↓

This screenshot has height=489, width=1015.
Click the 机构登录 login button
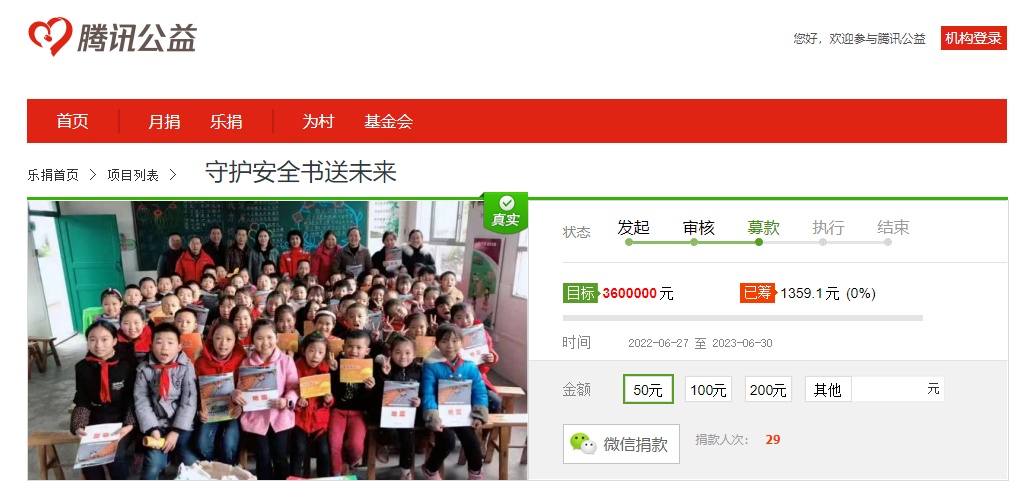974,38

↑
↓

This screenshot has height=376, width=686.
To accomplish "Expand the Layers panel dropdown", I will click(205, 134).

↑

(AIM OF THE TASK): For the string "width", show each line of the entries above where it occurs.

(EXERCISE SOLUTION):
This screenshot has height=489, width=1015.
This screenshot has height=376, width=686.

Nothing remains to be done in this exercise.